What is the solution of the system of equations: #-6x+2y=-8# ?

1 Answer
Feb 2, 2017

#(x, y) in { (t, 3t-4) : t in RR }#

Explanation:

This system of equations only has one linear equation in two unknowns and hence an infinite number of solutions.

The solutions lie along the line described by the given equation:

#-6x+2y=-8#

We can rearrange this equation to express #x# in terms of #y# or #y# in terms of #x# as follows:

Divide both sides of the equation by #2# to get:

#-3x+y = -4#

Add #3x# to both sides to get:

#color(blue)(y = 3x-4)#

For any value of #x# this gives us the corresponding value of #y#.

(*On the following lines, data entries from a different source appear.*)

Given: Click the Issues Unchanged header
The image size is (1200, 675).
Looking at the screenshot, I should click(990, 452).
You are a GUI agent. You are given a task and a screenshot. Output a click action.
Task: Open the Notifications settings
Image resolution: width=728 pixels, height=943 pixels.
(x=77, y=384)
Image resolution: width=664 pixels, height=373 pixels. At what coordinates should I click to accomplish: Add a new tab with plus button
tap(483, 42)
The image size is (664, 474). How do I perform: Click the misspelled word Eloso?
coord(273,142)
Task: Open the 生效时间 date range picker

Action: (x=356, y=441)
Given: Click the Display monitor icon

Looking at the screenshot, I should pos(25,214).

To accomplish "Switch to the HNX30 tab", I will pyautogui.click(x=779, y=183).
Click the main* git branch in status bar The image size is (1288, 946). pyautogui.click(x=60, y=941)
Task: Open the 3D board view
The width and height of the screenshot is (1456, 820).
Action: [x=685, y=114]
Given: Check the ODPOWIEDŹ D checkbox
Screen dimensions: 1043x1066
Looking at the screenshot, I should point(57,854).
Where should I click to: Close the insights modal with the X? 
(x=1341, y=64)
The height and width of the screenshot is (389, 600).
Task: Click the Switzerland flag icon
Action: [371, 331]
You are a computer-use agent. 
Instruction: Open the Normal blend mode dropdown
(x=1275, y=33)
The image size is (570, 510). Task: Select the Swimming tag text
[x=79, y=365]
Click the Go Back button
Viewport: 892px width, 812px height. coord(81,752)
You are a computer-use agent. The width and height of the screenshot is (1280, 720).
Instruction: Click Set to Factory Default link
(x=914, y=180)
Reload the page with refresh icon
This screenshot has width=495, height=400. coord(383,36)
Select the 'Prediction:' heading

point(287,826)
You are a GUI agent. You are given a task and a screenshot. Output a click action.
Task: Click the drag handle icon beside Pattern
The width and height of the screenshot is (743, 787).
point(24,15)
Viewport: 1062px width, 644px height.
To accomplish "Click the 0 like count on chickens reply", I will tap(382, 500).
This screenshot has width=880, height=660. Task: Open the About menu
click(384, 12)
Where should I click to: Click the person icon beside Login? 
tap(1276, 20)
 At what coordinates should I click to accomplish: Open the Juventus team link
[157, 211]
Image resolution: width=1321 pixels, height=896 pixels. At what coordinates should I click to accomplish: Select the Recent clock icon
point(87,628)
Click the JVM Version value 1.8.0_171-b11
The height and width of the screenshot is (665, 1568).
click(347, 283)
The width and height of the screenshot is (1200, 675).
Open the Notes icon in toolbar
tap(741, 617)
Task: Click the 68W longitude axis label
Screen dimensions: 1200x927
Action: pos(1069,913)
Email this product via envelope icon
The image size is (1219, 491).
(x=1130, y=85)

This formula is in the form:

#y = mx+c#

known as slope intercept format, where #m=3# is the slope of the line and #c=-4# is the #y# intercept.

If we add #4# to both sides and transpose we get:

#3x = y+4#

Then dividing both sides by #3# we get:

#color(blue)(x = 1/3y+4/3)#

For any given #y#, this formula gives us the corresponding value of #x#.

Alternatively, we can use the previous slope intercept format equation to derive a parametric representation of the line as:

#(t, 3t-4)#

where #t in RR#

So we can express the solution space of the original system of equation(s) as:

#color(blue)((x, y) in { (t, 3t-4) : t in RR })#

graph{y=3x-4 [-9.42, 10.58, -5.72, 4.28]}